Smoked Gouda can be made with the addition of liquid smoke or smoked paprika. Chopped jalapeños transform a basic recipe into pepper jack. Garlic and herb vegan cheese? You got it. Garlic powder and fresh or dried herbs are tasty additions. And add a tang of sharp cheddar with a squeeze of lemon or even miso paste. Salt and lemon juice are also key for many cheeses.

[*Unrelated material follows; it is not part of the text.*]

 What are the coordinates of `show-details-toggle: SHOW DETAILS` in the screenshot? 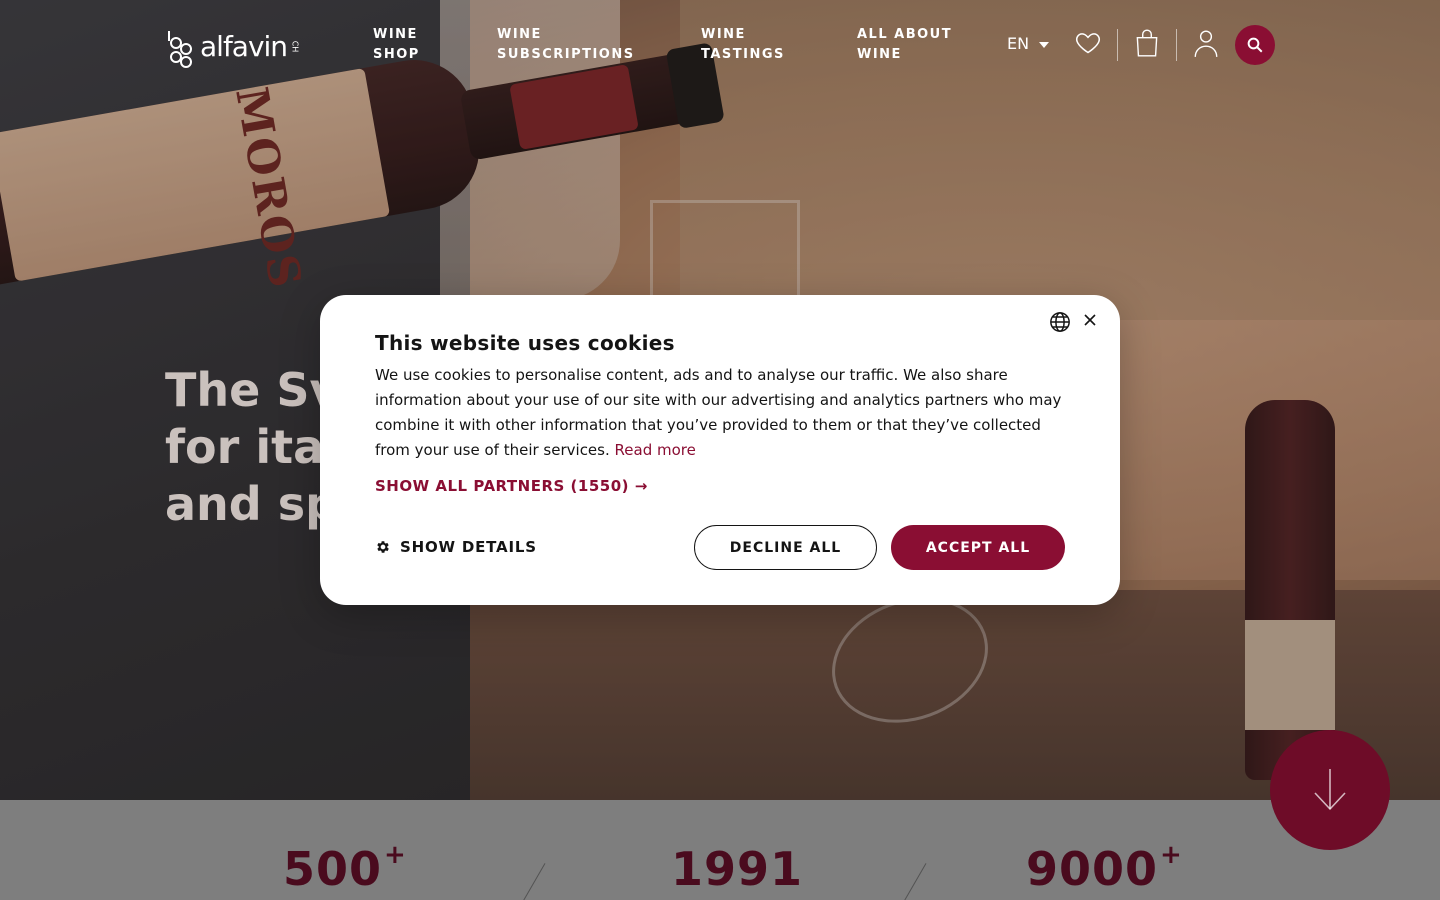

Let’s try this out! Here’s an example recipe for a firm, sliceable smoked Gouda-style cheese:
What you need
- 1/4 cup water
- 1 13-ounce can full-fat coconut milk
- 2 tablespoons agar-agar powder
- 1 tablespoon pectin
- 1 tablespoon liquid smoke
- 1 to 2 teaspoons salt
- 2 tablespoons nutritional yeast
- 1 tablespoon lemon juice
- 2 tablespoons potato starch or cornstarch
- 1 tablespoon tapioca starch
- 1 teaspoon xanthan gum
- In a blender, combine water, coconut milk, agar-agar powder, pectin, liquid smoke, salt, lemon juice, and nutritional yeast until fully mixed.
- Transfer to a small saucepan and heat over medium-high heat, stirring until it comes to a boil.
- Reduce heat to medium and continue to stir for 4 to 5 minutes. Meanwhile, mix the tapioca starch, potato starch, and xanthan gum in a separate container.
- Remove the liquids from the heat, and carefully pour the cheesy liquid and powder mixture into a blender. Mix until thick and well combined.
- Transfer the mixture into a greased container in the general shape you want your cheese to be, like a glass bowl.
- Allow the cheese to firm up for at least an hour, and then slide it out onto a plate to continue to set for a few more hours or overnight.
- Store the cheese in an airtight container and use or freeze within a week or so.
More vegan cheese methods to try
If you’re living the vegan lifestyle or just want to branch out into less animal products, vegan cheese is not nearly as hard to make as you probably imagine.
Snag your base ingredients, grab a blender, and get to cultivating a new era of cheese flavor experimentation. WE call dips on your garlic and chive.